- Excerpted passage -

╭──

You wrote that “natural selection doesn’t want us to be happy, just productive.” Can you elaborate?

I should step back and say that the heart of the Buddhist claim is that the reason we suffer and make other people suffer is that we don’t see the world clearly, a claim that is corroborated by evolutionary psychology. We’re designed to suffer in a sense. Natural selection also designed gratification to evaporate and designed us to keep pursuing it desperately after it evaporates. And to try to cling to it, even though that’s impossible. Because by pursuing this ever-elusive gratification and trying to hang onto it, we do natural selection’s bidding—we seek the things that in the past would have contributed to genetic proliferation. We seek status, sex, material resources, and more and more of all of these things. The evaporation of the gratification they bring is natural selection’s way of getting us to keep pursuing them.

According to Buddhism this pursuit involves the delusion that you can’t hang on to them, and that, too, is designed into us by natural selection. Whenever we’re looking forward to the next bit of gratification, [from] junk food or the next promotion, we are focusing on the gratification as if it would endure; we’re not thinking of the fact that the gratification will be pretty fleeting. The fact that we’re not designed to be happy, yet we’re designed to keep pursuing that happiness as if it were possible to hang onto it, is something that evolutionary psychology explains and meshes well with parts of the Buddhist message.

Does this tie to one of Buddhism’s noble truths that “desire is suffering”?

╰──

- Dataset extract -
╭──

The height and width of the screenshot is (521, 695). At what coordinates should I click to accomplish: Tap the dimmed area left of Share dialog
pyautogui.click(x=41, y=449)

╰──

Answer these questions about the interview on Buddhism and natural selection:
(a) Which three things does the speaker say we seek because they would have contributed to genetic proliferation in the past?
(b) What two examples of gratification a person might look forward to does the speaker name?
(c) Which of Buddhism's noble truths does the interviewer ask about at the end?
The material comes from a separate source unrelated to this text.

- Result of the exercise -
(a) Status, sex, and material resources.
(b) Junk food and the next promotion.
(c) That "desire is suffering."